Die Vorteile, welche das Cupronelement gegenüber anderen, gleichviel ob nassen oder trockenen Elementen, besitzt, seien nochmals wie folgt kurz zusammengefasst:

  • 1. Es gestattet dauernde Stromentnahmen.
  • 2. Jede Polarisation ist ausgeschlossen, da die festen Kupferoxydplatten ihren Sauerstoff sehr leicht abgeben; das Element verhält sich in dieser Beziehung wie ein Akkumulator.
  • 3. Der innere Widerstand ist infolge der geringen Entfernung der Platten voneinander, sowie der hohen Leitungsfähigkeit der Alkalilaugen ein sehr geringer.
  • 4. In der Ruhe findet kein Materialverbrauch statt, sofern die Zinkplatten amalgamiert sind, denn amalgamiertes Zink wird von kalter Alkalilauge nicht angegriffen.
  • 5. Der Zinkverbrauch ist, der entnommenen Strommenge entsprechend, 1,25 g pro Ampère-Stunde, unter Hinzurechnung der Abfälle im Höchstfalle 2 g pro Ampère-Stunde.
  • 6. Der Verbrauch an Aetzkali bezw.-natron (technisch rein) ist pro Ampère-Stunde ca. 6 bezw. 4 g, bei chemisch reinem Aetzalkali höchstens 3 bezw. 2 g.
  • 7. Die Lösung (Elektrolyt) ist vollständig geruchlos, weshalb das Element in jedem Raum aufgestellt werden kann.
  • 8. Die Kapazität (Strommenge) kann innerhalb der Maximalstromgrenze in beliebigen Zeiten entnommen werden, gleichviel ob ununterbrochen oder mit Zwischenpausen.
  • 9. Die Wiederladung der entladenen Kupferoxydplatten geschieht durch Absorbieren des Sauerstoffes der Luft. Es genügt, die Platten 20 bis 24 Stunden an einen trockenen, warmen Ort zu legen.

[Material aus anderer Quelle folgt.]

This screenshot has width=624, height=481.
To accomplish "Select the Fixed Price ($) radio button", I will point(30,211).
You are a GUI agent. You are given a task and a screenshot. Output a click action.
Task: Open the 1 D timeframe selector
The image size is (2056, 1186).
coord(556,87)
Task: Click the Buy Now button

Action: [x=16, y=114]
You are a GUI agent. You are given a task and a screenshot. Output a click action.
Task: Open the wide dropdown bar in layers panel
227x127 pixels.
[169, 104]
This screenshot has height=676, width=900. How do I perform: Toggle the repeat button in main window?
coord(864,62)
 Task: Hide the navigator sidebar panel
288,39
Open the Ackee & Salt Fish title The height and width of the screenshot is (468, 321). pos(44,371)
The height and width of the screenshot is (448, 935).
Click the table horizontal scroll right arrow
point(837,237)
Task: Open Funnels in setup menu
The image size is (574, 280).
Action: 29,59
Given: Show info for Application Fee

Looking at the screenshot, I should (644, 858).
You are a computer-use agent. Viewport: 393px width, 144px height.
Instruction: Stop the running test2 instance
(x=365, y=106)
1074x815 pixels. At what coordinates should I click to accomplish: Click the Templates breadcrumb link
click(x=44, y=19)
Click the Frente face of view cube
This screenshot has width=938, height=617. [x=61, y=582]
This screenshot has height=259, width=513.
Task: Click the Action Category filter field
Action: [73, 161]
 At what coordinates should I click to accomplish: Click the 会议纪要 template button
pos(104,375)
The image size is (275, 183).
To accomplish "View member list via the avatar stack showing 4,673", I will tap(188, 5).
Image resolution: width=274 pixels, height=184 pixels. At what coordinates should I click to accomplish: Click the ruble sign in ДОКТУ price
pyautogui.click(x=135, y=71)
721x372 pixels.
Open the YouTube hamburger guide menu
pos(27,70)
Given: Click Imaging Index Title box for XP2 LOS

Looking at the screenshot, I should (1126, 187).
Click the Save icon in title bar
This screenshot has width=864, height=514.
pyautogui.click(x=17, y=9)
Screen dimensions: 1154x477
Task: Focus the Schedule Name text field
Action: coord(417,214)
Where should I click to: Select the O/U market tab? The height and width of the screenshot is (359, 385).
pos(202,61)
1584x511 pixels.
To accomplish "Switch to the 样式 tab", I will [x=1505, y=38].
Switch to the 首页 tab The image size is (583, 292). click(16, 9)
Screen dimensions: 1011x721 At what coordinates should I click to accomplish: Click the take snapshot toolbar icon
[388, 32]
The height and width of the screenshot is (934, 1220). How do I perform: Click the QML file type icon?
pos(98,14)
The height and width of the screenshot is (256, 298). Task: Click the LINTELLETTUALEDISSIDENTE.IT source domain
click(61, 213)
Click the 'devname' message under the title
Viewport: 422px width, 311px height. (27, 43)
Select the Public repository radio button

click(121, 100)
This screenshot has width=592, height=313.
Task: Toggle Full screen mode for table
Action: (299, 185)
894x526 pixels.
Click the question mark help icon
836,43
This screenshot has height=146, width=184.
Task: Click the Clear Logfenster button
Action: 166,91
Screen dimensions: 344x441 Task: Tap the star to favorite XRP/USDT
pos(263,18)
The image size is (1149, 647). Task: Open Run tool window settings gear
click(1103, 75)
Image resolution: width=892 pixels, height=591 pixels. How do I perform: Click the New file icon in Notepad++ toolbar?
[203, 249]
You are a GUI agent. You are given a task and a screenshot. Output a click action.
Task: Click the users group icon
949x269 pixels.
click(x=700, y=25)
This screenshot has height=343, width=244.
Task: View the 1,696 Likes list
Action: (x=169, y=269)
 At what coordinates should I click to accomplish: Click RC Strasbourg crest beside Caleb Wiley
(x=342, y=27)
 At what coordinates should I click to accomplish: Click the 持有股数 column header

Es sei an dieser Stelle noch auf den Unterschied zwischen Kali- und Natronlauge aufmerksam gemacht. In den meisten Fällen genügt die viel billigere Natronlauge, zumal 2 T. derselben so viel Wirkung ausüben als 3 T. Kalilauge. Letztere dagegen hat den Vorteil voraus, dass sie nicht auskrystallisiert (bei Natronlauge überziehen sich die oberen Elementteile leicht mit einem weissen Sodabeschlag).

Die mit Zinkoxyd gesättigten Laugen werden in den meisten Fällen weggegossen, bei grösseren Batterien jedoch rentiert sich Regeneration mit dünneren Lösungen von Schwefelkalium oder Schwefelnatrium

(Na2OAq, ZnO2H2 + Na2S = 2Na2OAq + ZnS).